Parece que quando você passa muito tempo fora, o familiar se torna estranho. Olho pra Recife e não me reconheço, e isso me deixa infeliz. Os lugares que frequentava não existem mais, ou já não prestam; e isso vale do supermercado ao barzinho. Tudo é uma experiência meio nova, embora nem sempre ruim, devo ressaltar. A cidade me invade pelos cinco sentidos. O ar de Recife é mais fino, a claridade dói na vista, o céu é quase branco, lavado. O cheiro de mangue, de jambo, dos jasmins de Olinda chega em mim fisicamente, quase como uma pancada. Aqui sinto a seda prateada dos cabelos da minha avó que não me reconhece mais, o cetim da pele de Luiza que está me estranhando menos, e a maciez de outros braços e abraços que me apertam com gosto. Aqui como o pudim de Julia, o risoto de Dadá, a tapioca da Sé, e engulo a saudade. Ouço o sotaque cantado dos meus conterrâneos, que me soa mais alto, mais aberto, mais luminoso que nunca, e as risadas dos meus amigos tilintam como sinos. Felicidade agridoce, essa, de passar dez dias como um relâmpago num lugar onde não tenho mais lugar, mas que é meu lar eternamente.
2 comentários:
desculpe a pretensao, mas conheco muito bem essa "felicidade agridoce".
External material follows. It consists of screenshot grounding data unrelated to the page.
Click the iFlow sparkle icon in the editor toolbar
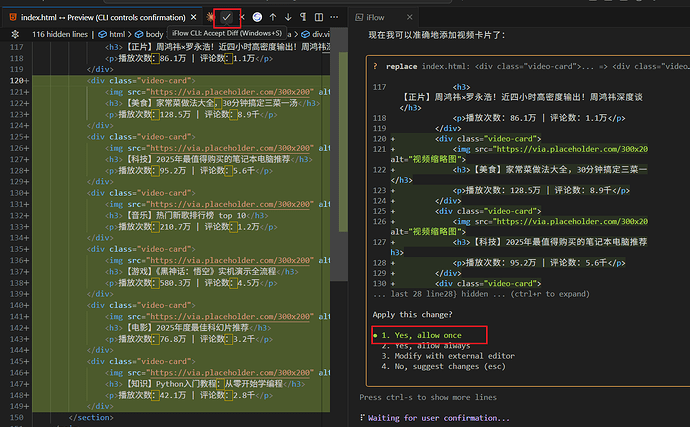Screen dimensions: 690x427 tap(208, 17)
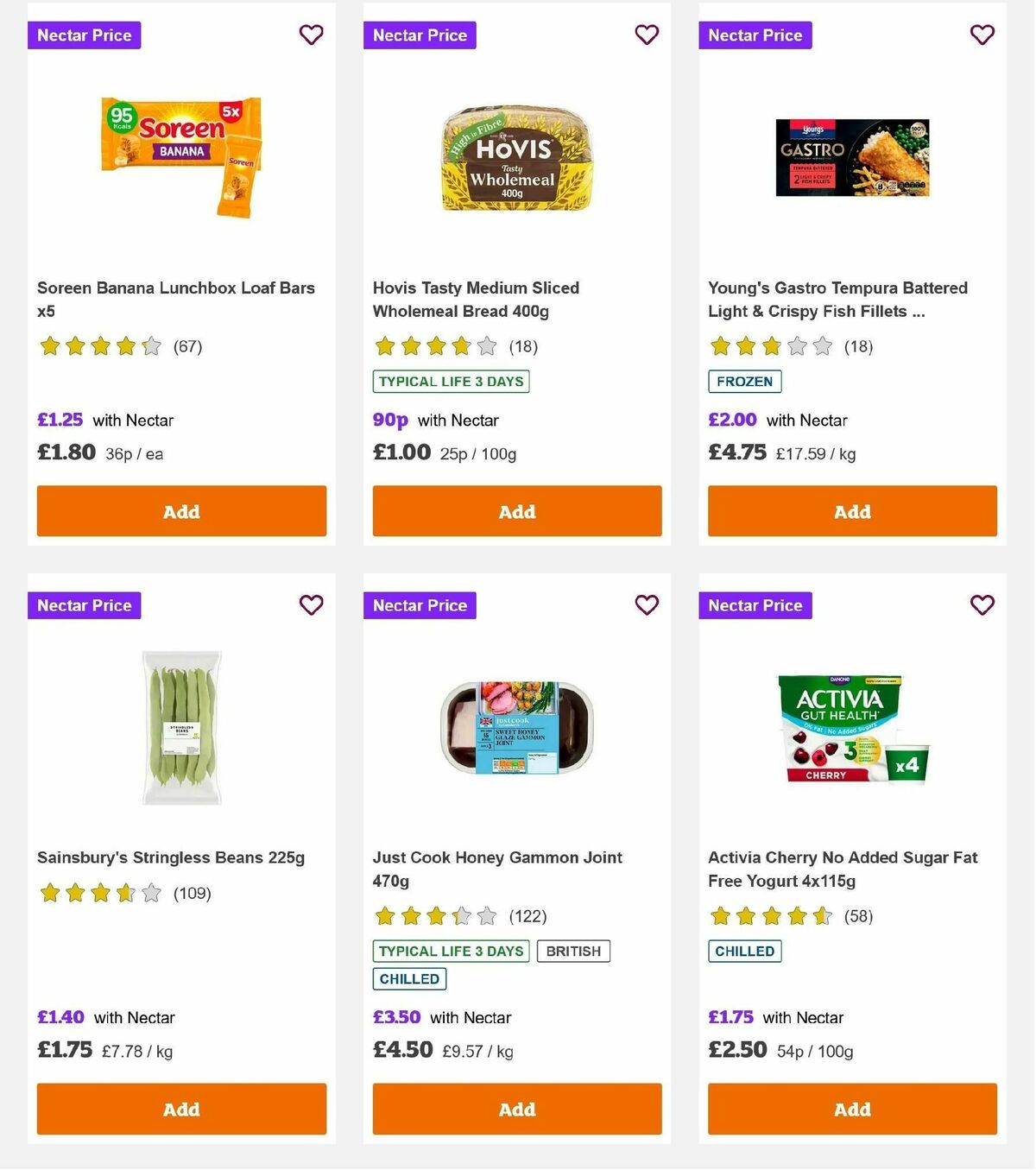The height and width of the screenshot is (1170, 1036).
Task: Click the Activia yogurt product image
Action: tap(850, 728)
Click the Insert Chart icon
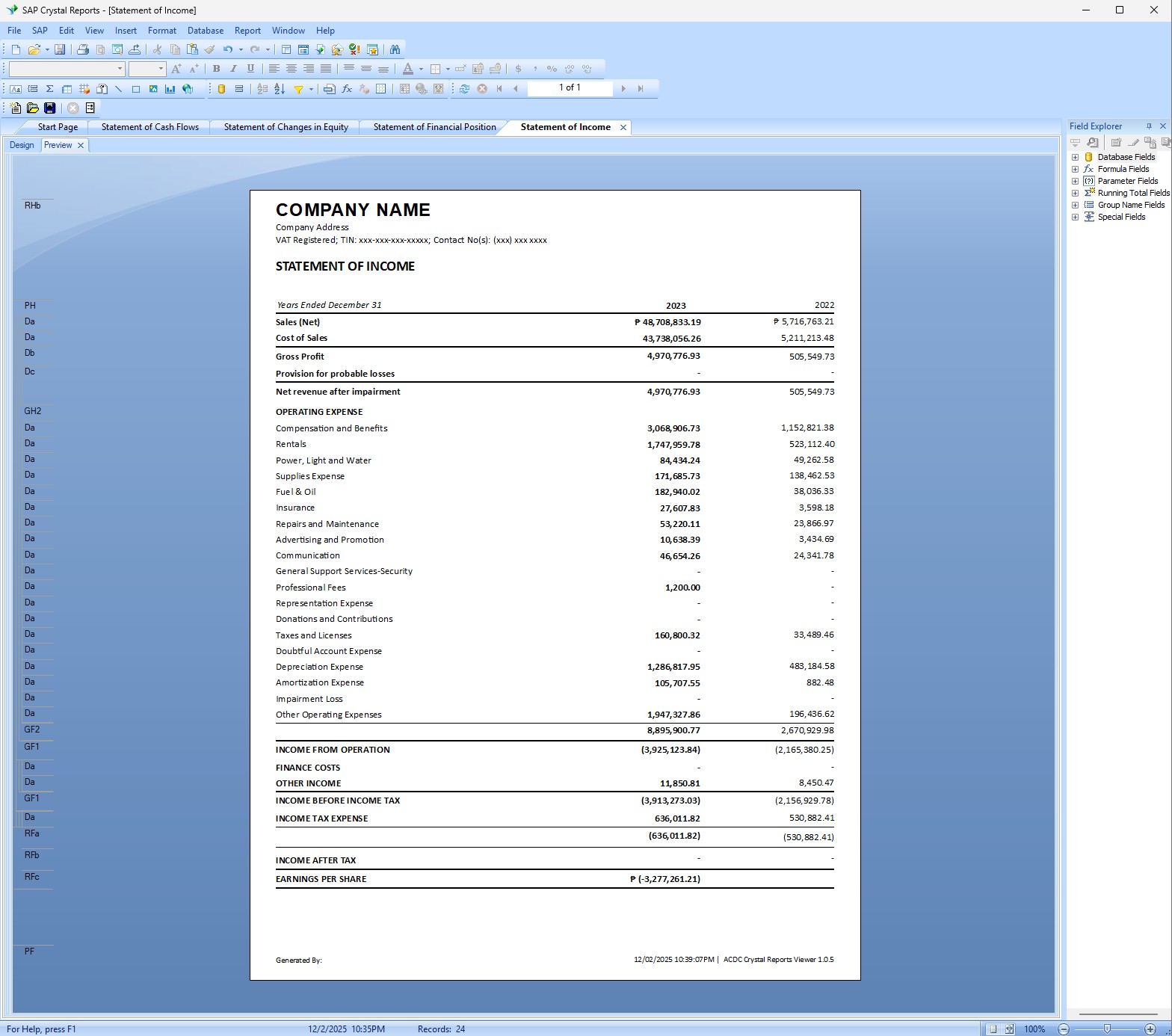The height and width of the screenshot is (1036, 1172). click(170, 88)
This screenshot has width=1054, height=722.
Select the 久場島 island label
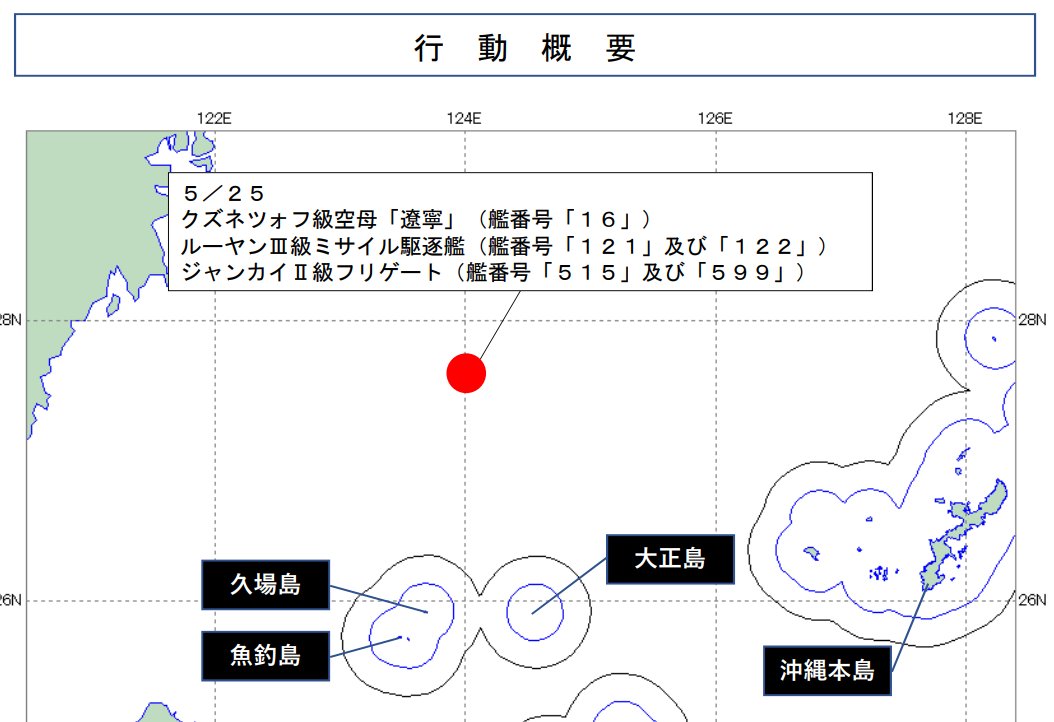265,585
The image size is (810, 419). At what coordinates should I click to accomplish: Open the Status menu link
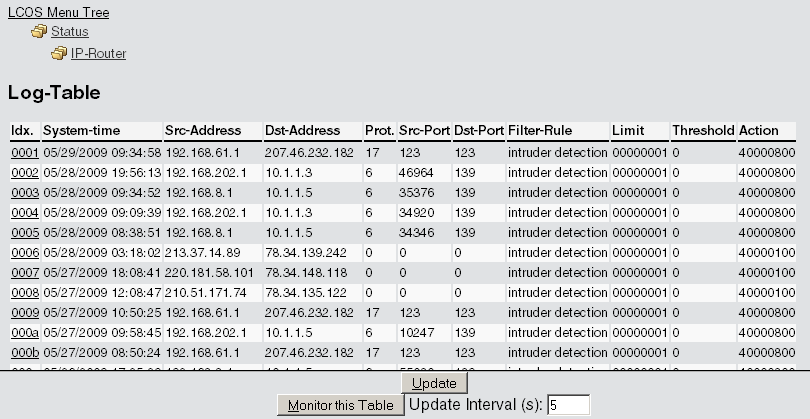[x=70, y=32]
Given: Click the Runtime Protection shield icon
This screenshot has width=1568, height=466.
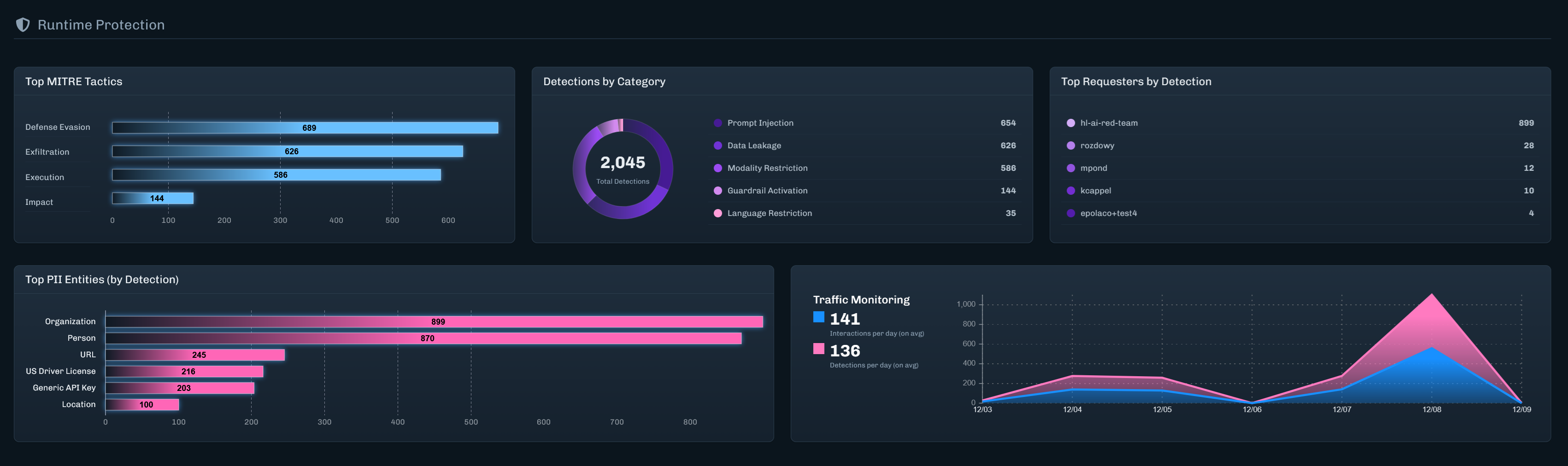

Tudo bem, Mari, me parece que onde quer que voce esteja voce reina.
beijos.
Imagino que você sinta ainda mais que eu, aqui pelo menos tenho o consolo da língua e da Feira de São Cristóvão, pra ir comer arrumadinho e tapioca e dançar pé de serra quando a saudade aperta demais!
Eta, que a 'pausa pra matar a saudade' parece que só fez atiçar o banzo, viximaria!
Bom ver você por aqui, menina. Tava sentindo falta. Beijão.